Alexander von Walther

Ein weiteres großes Thema ist das leistbare Wohnen. Wie sehen Sie die aktuelle Wohnsituation in Südtirol?

In den letzten Jahren wurden die Studieneinrichtungen in Südtirol zunehmend ausgebaut. Denken wir an die neue Ingenieurs- oder Medizinfakultät in Bozen, hier ist die Landesregierung schon sehr bemüht darum. Allerdings ist es in diesem Sinne auch wichtig, die räumlichen Möglichkeiten dafür zu schaffen. Nicht was den Ausbau von Hörsälen oder der Universitätsstruktur als solche betrifft, sondern vor allem Wohnmöglichkeiten. Mehr Studiengänge erzeugen mehr Studenten, aber diese müssen natürlich auch irgendwo untergebracht werden. Daher ist es uns ein großes Anliegen, Möglichkeiten für Studenten zu schaffen, einen leistbaren Wohnraum zu finden.

Wie schätzen Sie die Berufsaussichten für junge Leute hier in Südtirol ein?

Offensichtlich sind die Berufsaussichten hier in Südtirol nicht gut genug, sonst würden nicht so viele abwandern. Zwar gibt es eine breite Auswahl an Studenten- und Nebenjobs, beispielsweise in der Gastronomie, aber für Jungakademiker schätze ich die Zukunftsperspektiven eher schwieriger ein.

Wie, glauben Sie, wird sich der Trend der Abwanderung von Jungakademikern in Zukunft entwickeln?

Braindrain ist seit Jahren ein großes Thema, worüber wir auch im ständigen Austausch mit den verantwortlichen Politikern sind. Man muss dem auf jeden Fall entgegensteuern und den Arbeitsmarkt in Südtirol für junge Leute wieder attraktiv machen, ansonsten werden sich in Zukunft sowohl Unternehmer als auch die öffentliche Verwaltung schwertun, Fachkräfte zu finden. Natürlich spielen hier wieder der Wohnraum und auch die unterbezahlten Löhne eine Rolle – ganz zu schweigen von den bürokratischen Hürden.

Vor Jahren hat sich die sh um eine direkte Zugverbindung nach Wien bemüht, die sie auch erreichen konnten. Wie ist Südtirols öffentliche Mobilität aufgestellt?

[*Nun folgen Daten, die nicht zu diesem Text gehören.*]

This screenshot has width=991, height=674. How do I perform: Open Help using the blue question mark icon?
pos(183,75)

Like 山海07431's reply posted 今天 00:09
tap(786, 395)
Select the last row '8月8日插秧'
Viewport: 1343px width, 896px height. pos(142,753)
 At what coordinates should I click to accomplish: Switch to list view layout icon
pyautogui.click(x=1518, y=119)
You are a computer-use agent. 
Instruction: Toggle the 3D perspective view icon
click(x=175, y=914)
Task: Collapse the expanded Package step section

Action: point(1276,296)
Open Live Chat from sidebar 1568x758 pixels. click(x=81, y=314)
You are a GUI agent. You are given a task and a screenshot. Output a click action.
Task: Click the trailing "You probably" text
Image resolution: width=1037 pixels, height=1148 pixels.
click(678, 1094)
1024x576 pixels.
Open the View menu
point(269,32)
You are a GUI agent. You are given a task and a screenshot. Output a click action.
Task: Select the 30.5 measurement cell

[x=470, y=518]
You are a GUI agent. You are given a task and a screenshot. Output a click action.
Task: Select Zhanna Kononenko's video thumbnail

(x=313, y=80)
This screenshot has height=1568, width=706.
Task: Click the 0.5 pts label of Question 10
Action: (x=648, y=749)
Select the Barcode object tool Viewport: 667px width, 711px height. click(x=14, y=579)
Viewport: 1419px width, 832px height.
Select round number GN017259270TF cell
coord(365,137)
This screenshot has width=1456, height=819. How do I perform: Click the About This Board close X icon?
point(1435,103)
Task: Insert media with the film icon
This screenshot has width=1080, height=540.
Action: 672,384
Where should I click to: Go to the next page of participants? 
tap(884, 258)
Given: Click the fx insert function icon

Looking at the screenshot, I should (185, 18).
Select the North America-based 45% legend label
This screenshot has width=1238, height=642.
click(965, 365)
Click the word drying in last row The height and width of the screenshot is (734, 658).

Im Großen und Ganzen gut. Es gibt jedoch einige technische Probleme, die so schnell nicht bewältigt werden können, wie beispielsweise das Euregio-Ticket. Es ist an und für sich ein Vorteil für Studenten, aber die Bestimmungen grenzen sich klar von denen in Österreich ab. Immerhin gilt das Euregio-Ticket in unserem Nachbarland auch für Intercity-Züge, wie Railjet oder Eurocity, während es hier in Südtirol nur für Regionalzüge Gültigkeit besitzt. Wir sind aber optimistisch, dass mit der direkten Zugverbindung nach Innsbruck, die in den nächsten Jahren kommen wird, sich wieder einiges für die studentische Mobilität verbessern wird.

Sie haben es bereits angesprochen: Die steigenden Lebenshaltungskosten stellen vor allem für junge Menschen ein großes Problem dar. Was kann die Politik dagegen tun?

Die Inflation ist da, daran ist es schwer, etwas zu ändern. Jedoch könnte die Politik mit mehr Beihilfen oder Subventionierungen, die weniger Bürokratieaufwand erfordern, den einzelnen Studenten finanziell besser unter die Arme greifen.

Welche Erwartungen haben Sie im Hinblick auf die kommenden Landtagswahlen im Herbst an die neue Landesregierung?

Wir erhoffen uns, dass wir nach wie vor eine gute Zusammenarbeit mit unseren Gesprächspartnern pflegen, dass sie uns zuhören und ihnen die Belange der Südtiroler Studierenden am Herzen liegen. Bozen ist eine Universitätsstadt geworden und das erfordert auch die Schaffung entsprechender Infrastrukturen.